11 Reasons Why Selling Owners Won’t Sell

By | November 10, 2014

The Selling Owner (workimus maximus sellimus minumus) is a breed in and of itself. Generally appearing at dawn and disappearing late at night, this is an active beast and one that wears many hats: Customer Service, Accounting, Delivery, Press/Bindery Stand In, and often, Janitor.

The one hat that gathers dust is that of Sales.

Very often, the Selling Owner lets that one sit undisturbed until it is absolutely, positively necessary. It certainly wasn’t in the job description way back when. Clients would come in, hand over a job, and chat it up in a Mayberry RFD kind of way. Good times. Today, sadly, it’s sell or die for the Selling Owner and yet too many sit frozen staring at the quiet phone, wondering when Opie is going to come in and order some copies of Aunt Bea’s new book: Things I Found in My Hairdo One Day.

Why won’t the Selling Owner sell? There are probably more reasons than these, but here are the top 11 that I hear in my conversations, both verbal and electronic:

  • Don’t want to
  • Don’t see the need
  • No time (perception and reality)
  • Don’t know who to call on
  • Don’t know what to say
  • Too many distractions—everyone and everything else comes first
  • Lack of commitment
  • No accountability
  • Procrastination (“I’ll do it first thing” becomes “I’ll do it before lunch” becomes “I’ll do it before I leave” becomes “I’ll do it first thing” and the cycle repeats)
  • “I’m not a sales guy” or “I’m not the type”

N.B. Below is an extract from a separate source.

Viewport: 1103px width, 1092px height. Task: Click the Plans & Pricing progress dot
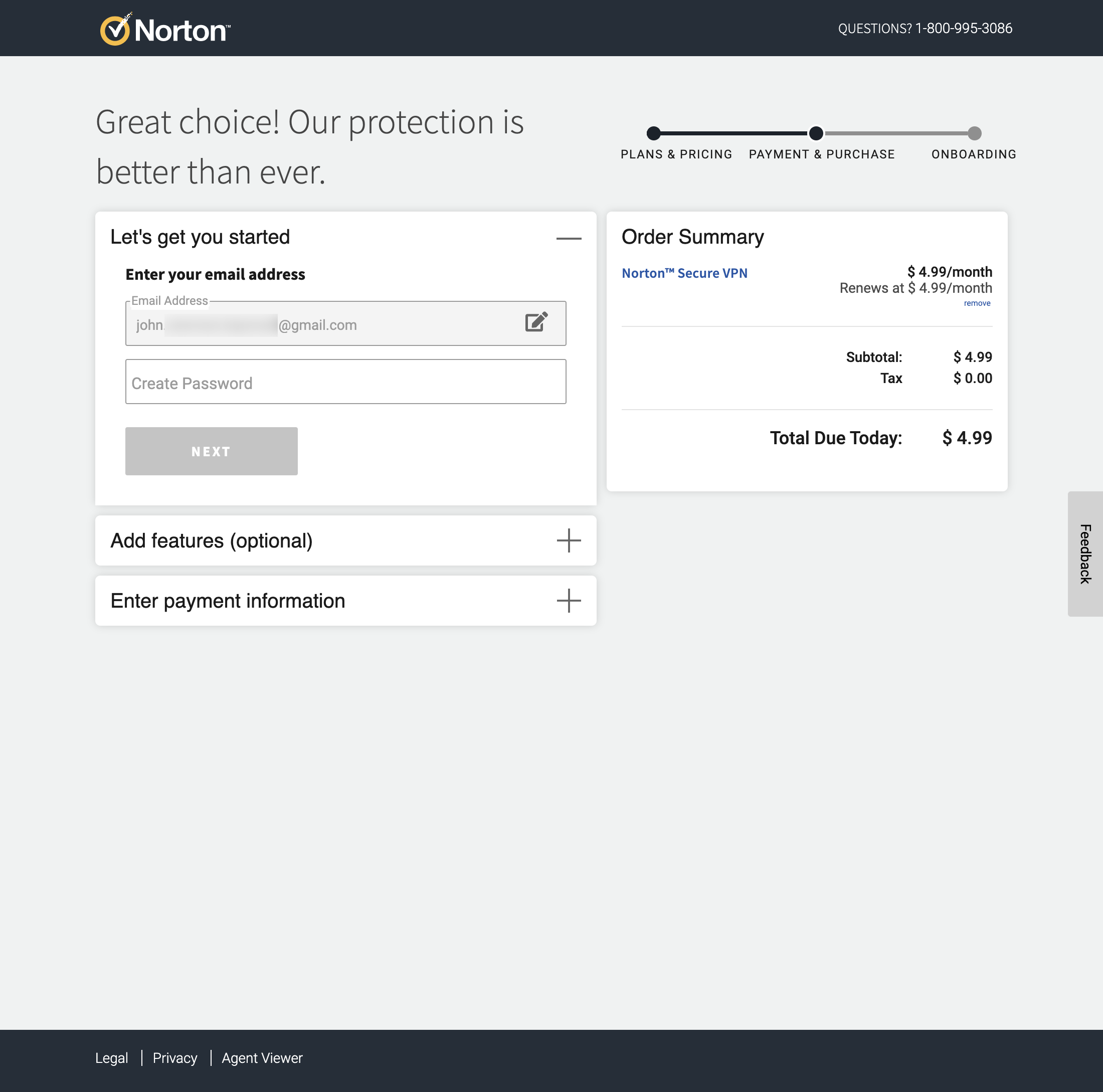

But, I must say, the number one reason why Selling Owners won’t sell is Fear.

Calling on the Unknown Customer is terrifying and it keeps them frozen. Necessity being the mother on Intervention, their shrinking profits might be the one thing that gets them out there, but hopefully they won’t wait that long.

Picture yourself as a child standing on the edge of a pool. You look at the water and think, “I’ll bet it’s cold.” You stand there for a while trying to talk yourself in to jumping before your Accountant or Spouse comes along and pushes you. Either way, once you finally do leave the safety of the edge, you find it’s not as bad as you thought. The water actually feels good and you remember how much fun you had the last time you were surrounded by water. You move your arms and legs and not only stay afloat, but actually do some laps, correctly asking yourself “I was afraid of this?

Are you on the edge? Is Fear holding you back? Well, I have a suggestion: Take the plunge and come on in. The water’s fine!